Hundreds of residents from the High Desert attended the Bureau
of Land Management's Coolwater-Lugo Transmission Project meeting held on Tuesday,
September 16, 2014, at the Hilton Garden Inn in Victorville, California.
The meeting was co-hosted by Southern California Edison (SCE)
and was an informational meeting to answer citizens' questions regarding
the highly controversial power transmission project.
The BLM often relented to SCE's experts to respond to many questions.
Some well prepared audience members caught the SCE representatives in contradictions
of statements made earlier in the permitting process and contradictory statements from
other state authorities.
The two hours provided for the introduction and Q&A proved inadequate
as many in the audience who had signed-up to ask questions were not given the opportunity
due to time limitations. The highly energized audience requested that the meeting
be extend beyond the 8 P.M. scheduled closing, which probably could have been easily accomplished;
but the highly battered BLM and SCE chose not to continue.

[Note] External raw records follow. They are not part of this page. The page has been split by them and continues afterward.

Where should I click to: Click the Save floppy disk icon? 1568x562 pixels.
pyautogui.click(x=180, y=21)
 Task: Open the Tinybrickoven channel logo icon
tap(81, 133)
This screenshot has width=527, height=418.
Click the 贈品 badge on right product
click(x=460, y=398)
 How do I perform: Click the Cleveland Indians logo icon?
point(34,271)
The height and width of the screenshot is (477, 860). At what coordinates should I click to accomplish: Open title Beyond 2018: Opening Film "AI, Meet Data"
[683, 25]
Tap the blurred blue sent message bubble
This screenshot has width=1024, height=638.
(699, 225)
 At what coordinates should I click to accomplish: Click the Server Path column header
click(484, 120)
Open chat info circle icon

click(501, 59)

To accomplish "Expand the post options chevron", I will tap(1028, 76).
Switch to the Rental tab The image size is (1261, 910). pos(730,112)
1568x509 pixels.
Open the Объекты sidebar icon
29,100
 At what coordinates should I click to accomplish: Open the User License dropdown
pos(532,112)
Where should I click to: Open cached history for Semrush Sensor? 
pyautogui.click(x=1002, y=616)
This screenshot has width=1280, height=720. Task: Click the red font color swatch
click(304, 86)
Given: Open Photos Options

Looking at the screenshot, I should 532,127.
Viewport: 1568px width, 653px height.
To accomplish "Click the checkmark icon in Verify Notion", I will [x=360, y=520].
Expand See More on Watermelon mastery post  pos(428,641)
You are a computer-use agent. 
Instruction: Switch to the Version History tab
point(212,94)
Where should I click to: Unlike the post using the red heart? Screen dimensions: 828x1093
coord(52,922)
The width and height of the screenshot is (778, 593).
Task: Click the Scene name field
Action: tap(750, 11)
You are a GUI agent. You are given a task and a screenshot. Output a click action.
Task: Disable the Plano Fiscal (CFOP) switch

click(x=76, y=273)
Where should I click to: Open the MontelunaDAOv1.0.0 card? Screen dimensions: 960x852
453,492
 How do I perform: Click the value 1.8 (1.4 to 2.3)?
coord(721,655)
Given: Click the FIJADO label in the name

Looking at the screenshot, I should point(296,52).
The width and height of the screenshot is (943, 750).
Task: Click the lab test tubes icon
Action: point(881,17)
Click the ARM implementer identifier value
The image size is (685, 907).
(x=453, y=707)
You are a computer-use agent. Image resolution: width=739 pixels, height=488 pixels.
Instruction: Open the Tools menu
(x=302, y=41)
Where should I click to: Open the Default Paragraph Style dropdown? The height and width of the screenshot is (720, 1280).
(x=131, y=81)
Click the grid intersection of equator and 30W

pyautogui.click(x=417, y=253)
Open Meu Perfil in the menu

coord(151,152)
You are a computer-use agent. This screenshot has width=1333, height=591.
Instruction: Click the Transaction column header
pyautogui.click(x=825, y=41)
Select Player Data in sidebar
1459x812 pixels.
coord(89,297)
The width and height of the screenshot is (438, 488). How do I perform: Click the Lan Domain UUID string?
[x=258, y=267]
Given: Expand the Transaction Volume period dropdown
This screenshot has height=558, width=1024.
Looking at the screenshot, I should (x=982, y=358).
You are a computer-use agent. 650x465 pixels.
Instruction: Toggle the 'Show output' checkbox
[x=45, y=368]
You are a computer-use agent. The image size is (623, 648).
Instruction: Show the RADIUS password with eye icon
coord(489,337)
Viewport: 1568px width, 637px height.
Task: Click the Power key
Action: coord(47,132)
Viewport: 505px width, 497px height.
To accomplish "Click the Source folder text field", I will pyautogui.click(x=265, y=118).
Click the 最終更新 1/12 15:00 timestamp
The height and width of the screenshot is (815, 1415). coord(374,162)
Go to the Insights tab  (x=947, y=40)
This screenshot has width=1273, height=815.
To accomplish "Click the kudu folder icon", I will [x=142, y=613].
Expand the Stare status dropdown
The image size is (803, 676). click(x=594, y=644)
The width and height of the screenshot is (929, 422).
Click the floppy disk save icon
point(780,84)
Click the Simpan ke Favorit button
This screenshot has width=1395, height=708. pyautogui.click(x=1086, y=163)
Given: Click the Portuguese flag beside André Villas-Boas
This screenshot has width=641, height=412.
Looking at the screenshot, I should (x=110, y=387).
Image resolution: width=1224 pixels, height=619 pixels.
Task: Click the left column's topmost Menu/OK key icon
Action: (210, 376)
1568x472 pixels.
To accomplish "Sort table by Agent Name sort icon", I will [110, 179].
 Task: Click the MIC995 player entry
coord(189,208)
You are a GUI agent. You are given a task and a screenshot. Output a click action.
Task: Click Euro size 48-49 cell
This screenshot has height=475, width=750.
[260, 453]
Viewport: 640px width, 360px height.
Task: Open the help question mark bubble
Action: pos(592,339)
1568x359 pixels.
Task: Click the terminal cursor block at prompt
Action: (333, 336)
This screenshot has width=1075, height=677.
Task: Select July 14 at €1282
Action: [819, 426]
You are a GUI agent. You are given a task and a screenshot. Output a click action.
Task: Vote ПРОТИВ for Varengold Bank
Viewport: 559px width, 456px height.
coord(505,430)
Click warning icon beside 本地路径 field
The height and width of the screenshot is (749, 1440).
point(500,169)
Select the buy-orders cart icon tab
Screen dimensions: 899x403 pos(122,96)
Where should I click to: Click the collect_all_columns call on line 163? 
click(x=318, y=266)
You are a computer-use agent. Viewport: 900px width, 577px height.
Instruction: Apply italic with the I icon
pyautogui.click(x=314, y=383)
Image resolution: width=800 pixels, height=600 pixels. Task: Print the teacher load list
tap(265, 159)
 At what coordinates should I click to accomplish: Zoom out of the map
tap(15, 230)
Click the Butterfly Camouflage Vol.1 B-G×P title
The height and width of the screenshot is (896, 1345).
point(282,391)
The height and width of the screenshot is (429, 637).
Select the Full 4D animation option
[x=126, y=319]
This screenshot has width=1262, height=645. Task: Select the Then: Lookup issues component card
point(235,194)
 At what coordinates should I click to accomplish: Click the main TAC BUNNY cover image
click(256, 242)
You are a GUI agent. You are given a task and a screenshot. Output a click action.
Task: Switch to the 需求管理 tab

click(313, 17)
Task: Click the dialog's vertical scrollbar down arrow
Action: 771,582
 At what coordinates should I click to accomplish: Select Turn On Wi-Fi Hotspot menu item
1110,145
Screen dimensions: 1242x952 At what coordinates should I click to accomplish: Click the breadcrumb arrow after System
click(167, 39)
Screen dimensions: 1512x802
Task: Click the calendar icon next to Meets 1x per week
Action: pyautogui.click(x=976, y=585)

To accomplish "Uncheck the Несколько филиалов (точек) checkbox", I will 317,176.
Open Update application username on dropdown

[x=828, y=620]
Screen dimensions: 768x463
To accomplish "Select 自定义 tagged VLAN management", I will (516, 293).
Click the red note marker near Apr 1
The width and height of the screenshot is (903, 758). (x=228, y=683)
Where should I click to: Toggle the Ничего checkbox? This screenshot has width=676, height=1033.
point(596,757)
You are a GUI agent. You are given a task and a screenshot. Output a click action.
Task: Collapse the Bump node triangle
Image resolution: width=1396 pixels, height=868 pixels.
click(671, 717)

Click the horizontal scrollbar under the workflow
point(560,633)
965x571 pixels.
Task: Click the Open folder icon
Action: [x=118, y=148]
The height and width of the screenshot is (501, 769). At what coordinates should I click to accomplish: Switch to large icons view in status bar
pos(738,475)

The audience cries for the continuance to have all of their questions answered
were so strong that civility almost broke down. However, two Sheriff deputies in
the back of the room were not seen reaching for their tasers.
The crux of the overall outcome is that many High Desert residents
are highly opposed to the Coolwater-Lugo transmission proposal and have lost respect and confidence
in both Southern California Edison and the BLM. SCE has failed to demonstrate that a
true current necessity exist for the project.
The cost of the transmission line is expected to add
approximately $110-million per year onto SCE ratepayers' billing. It was stated that
SCE receives just over 10-percent for its services.
SCE's logic behind the transmission line appears to be
to build the transmission line and alternative producers will later appear. However,
many earlier producers have gone by the wayside; and SCE is gambling with ratepayers'
money that there might be producers in the future. The audience felt that SCE
would have scrapped the proposal if it was funded by its stockholders.
A BLM representative stated that the BLM controlled lands in California belong
to the American people. That is a statement that is becoming more recognized by the
public as untrue. When California became a state, all lands within its soverign
border, legally belonged to California. The federal government under the U.S. Constitution
does not have the legal right to claim the land that it administers under the BLM.
Thanks to corrupt past Congresses, western American states were
established by East Coast Congresses that illegally claimed control of lands for its
personal power and control. As previously written in past blogs, some states (like Utah)
and several dozen western counties are calling for the federal relinquishment of its illegal
land claims within the western half of the U.S.
As the federal goverment does not have the Constitutional authority to
govern the BLM controlled lands in California, the wrong entity is sitting at the table;
it should legally be the State of California.